The amended bill also removed a provision banning the so-called reverse targeting of US persons by accessing their communications through a legal surveillance target, and it limited the amount of reporting that telecom and Internet companies can publish about surveillance requests they receive, critics said.
Supporters of the bill noted it would require the NSA to issue a classified report to Congress within a day of making significant changes to its collection program and issue a public report within 45 days. “In this country, there should be no such thing as secret law,” said Representative John Conyers, Michigan Democrat.
The bill’s requirement that the surveillance court publish its major findings, and its provision allowing the court to call upon privacy advocates and other experts when examining surveillance requests will also limit over-expansive surveillance programs, supporters said.
However, critics of the changes to the specific selection-term definition are correct in saying the new language is not as “clean or straightforward” as the old version’s language, Conyers acknowledged.
“Nothing in the [new] definition explicitly prohibits the government from using a very broad selection term like, ‘area code 202’ or the entire Eastern seaboard,” he said. “But that concern is largely theoretical; that type of collection is not likely to be of use to the government.”
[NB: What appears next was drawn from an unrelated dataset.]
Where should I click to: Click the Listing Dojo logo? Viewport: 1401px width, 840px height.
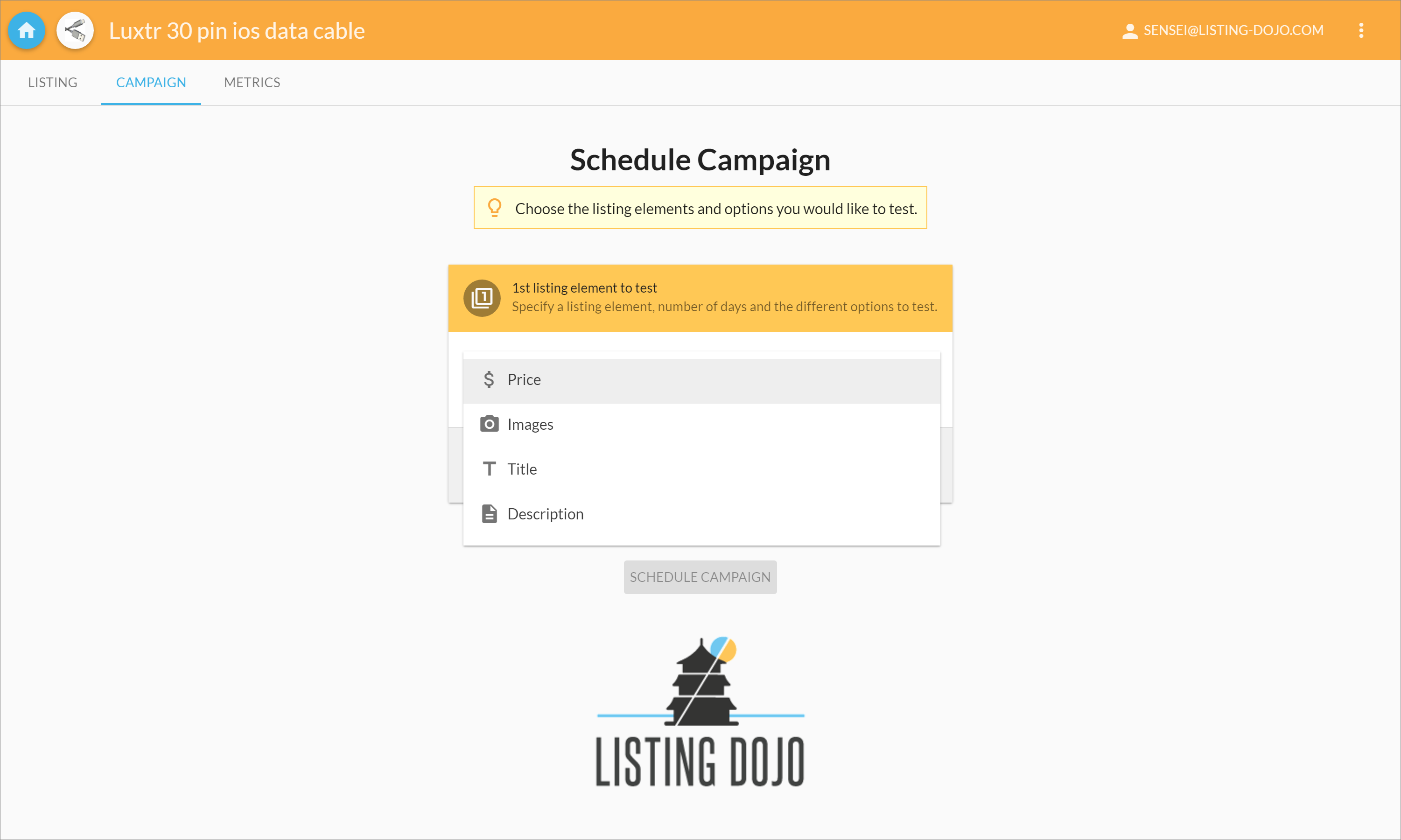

Conyers didn’t explain why the NSA has believed, up to this point, that collecting all phone records across the US is useful.
Representative Rush Holt, a New Jersey Democrat, called on Congress to require the NSA to get a court-ordered search warrant, with evidence of probable cause of a crime, before collecting phone records.
When Goodlatte noted that US agencies have never needed a search warrant for phone records because they aren’t considered personal records, Holt disagreed. “Is there any American who doesn’t think this is a search?” he said.